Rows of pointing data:
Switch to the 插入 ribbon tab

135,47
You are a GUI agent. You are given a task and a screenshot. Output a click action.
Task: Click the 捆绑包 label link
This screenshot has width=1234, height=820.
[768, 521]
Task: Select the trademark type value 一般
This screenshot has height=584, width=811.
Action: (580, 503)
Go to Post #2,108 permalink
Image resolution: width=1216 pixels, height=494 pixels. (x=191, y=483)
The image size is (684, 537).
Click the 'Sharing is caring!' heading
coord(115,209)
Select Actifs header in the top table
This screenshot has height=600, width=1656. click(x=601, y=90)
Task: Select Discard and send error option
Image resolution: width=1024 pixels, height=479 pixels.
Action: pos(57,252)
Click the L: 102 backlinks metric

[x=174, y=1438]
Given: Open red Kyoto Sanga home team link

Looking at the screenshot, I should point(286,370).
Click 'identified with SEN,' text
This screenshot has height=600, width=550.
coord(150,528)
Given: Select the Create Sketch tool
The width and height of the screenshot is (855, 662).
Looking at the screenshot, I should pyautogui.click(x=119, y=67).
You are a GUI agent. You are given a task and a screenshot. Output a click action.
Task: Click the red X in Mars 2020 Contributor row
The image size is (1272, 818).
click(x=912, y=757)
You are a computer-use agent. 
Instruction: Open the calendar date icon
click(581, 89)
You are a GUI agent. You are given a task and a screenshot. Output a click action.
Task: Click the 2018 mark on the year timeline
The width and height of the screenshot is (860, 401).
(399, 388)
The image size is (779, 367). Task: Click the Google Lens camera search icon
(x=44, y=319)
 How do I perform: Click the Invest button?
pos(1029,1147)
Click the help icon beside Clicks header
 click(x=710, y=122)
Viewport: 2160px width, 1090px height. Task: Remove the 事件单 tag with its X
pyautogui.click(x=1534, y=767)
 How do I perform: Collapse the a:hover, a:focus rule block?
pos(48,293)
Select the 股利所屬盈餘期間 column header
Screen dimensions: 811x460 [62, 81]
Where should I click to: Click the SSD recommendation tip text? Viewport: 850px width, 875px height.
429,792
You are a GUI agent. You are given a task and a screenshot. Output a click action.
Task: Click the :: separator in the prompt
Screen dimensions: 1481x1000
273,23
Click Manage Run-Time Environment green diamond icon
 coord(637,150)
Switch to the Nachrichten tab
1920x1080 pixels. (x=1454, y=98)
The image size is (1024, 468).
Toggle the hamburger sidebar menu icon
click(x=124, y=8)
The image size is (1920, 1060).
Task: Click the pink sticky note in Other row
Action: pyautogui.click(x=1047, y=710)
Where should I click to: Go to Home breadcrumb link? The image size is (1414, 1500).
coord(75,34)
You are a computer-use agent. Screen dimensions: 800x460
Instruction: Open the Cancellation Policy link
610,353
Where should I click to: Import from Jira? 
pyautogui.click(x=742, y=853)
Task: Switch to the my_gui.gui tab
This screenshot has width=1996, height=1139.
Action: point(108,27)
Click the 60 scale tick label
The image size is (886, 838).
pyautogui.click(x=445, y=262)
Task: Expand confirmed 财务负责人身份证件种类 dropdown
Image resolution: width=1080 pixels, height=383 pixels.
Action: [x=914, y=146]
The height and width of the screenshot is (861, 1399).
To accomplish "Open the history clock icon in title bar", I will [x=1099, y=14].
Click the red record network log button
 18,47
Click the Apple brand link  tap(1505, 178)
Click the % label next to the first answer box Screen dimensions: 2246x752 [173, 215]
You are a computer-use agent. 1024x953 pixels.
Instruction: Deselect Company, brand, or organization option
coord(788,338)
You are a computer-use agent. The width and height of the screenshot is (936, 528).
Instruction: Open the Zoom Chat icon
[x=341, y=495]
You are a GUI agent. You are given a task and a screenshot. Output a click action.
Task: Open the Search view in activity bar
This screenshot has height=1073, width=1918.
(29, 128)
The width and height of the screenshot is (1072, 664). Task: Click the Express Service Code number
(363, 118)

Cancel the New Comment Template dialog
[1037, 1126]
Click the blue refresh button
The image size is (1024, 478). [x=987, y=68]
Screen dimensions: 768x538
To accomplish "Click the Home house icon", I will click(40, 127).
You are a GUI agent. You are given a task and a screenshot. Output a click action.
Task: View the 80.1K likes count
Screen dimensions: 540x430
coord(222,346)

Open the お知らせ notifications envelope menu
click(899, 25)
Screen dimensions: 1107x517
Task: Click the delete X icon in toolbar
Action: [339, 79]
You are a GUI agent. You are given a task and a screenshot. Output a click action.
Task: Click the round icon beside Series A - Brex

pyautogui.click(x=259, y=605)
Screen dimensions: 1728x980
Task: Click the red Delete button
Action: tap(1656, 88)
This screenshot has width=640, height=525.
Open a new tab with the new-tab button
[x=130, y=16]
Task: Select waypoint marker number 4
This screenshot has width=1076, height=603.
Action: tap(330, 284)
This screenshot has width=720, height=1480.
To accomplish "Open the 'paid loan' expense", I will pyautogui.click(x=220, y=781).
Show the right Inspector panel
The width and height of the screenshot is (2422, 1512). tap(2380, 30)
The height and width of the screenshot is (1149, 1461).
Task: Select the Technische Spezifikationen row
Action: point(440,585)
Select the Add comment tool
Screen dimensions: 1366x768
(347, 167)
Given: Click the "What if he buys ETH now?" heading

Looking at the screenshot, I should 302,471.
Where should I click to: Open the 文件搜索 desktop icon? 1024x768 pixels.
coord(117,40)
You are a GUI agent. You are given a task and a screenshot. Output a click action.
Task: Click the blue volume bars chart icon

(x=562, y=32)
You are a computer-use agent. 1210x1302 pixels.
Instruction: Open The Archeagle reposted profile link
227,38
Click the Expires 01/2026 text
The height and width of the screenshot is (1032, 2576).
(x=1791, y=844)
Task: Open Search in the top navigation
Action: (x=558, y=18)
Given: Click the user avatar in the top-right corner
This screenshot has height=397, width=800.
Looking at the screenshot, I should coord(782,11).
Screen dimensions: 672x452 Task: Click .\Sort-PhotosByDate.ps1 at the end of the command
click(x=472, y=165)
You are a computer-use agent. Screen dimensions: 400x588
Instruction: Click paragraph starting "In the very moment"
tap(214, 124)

◆ AIM:
Reproduce the lines from the one with "Go to Post #2,108 permalink" up to and including the one with "1920x1080 pixels. (x=1454, y=98)", character for character.

◆ FULL OUTPUT:
Go to Post #2,108 permalink
Image resolution: width=1216 pixels, height=494 pixels. (x=191, y=483)
The image size is (684, 537).
Click the 'Sharing is caring!' heading
coord(115,209)
Select Actifs header in the top table
This screenshot has height=600, width=1656. click(x=601, y=90)
Task: Select Discard and send error option
Image resolution: width=1024 pixels, height=479 pixels.
Action: pos(57,252)
Click the L: 102 backlinks metric

[x=174, y=1438]
Given: Open red Kyoto Sanga home team link

Looking at the screenshot, I should point(286,370).
Click 'identified with SEN,' text
This screenshot has height=600, width=550.
coord(150,528)
Given: Select the Create Sketch tool
The width and height of the screenshot is (855, 662).
Looking at the screenshot, I should pyautogui.click(x=119, y=67).
You are a GUI agent. You are given a task and a screenshot. Output a click action.
Task: Click the red X in Mars 2020 Contributor row
The image size is (1272, 818).
click(x=912, y=757)
You are a computer-use agent. 
Instruction: Open the calendar date icon
click(581, 89)
You are a GUI agent. You are given a task and a screenshot. Output a click action.
Task: Click the 2018 mark on the year timeline
The width and height of the screenshot is (860, 401).
(399, 388)
The image size is (779, 367). Task: Click the Google Lens camera search icon
(x=44, y=319)
 How do I perform: Click the Invest button?
pos(1029,1147)
Click the help icon beside Clicks header
 click(x=710, y=122)
Viewport: 2160px width, 1090px height. Task: Remove the 事件单 tag with its X
pyautogui.click(x=1534, y=767)
 How do I perform: Collapse the a:hover, a:focus rule block?
pos(48,293)
Select the 股利所屬盈餘期間 column header
Screen dimensions: 811x460 [62, 81]
Where should I click to: Click the SSD recommendation tip text? Viewport: 850px width, 875px height.
429,792
You are a GUI agent. You are given a task and a screenshot. Output a click action.
Task: Click the :: separator in the prompt
Screen dimensions: 1481x1000
273,23
Click Manage Run-Time Environment green diamond icon
 coord(637,150)
Switch to the Nachrichten tab
1920x1080 pixels. (x=1454, y=98)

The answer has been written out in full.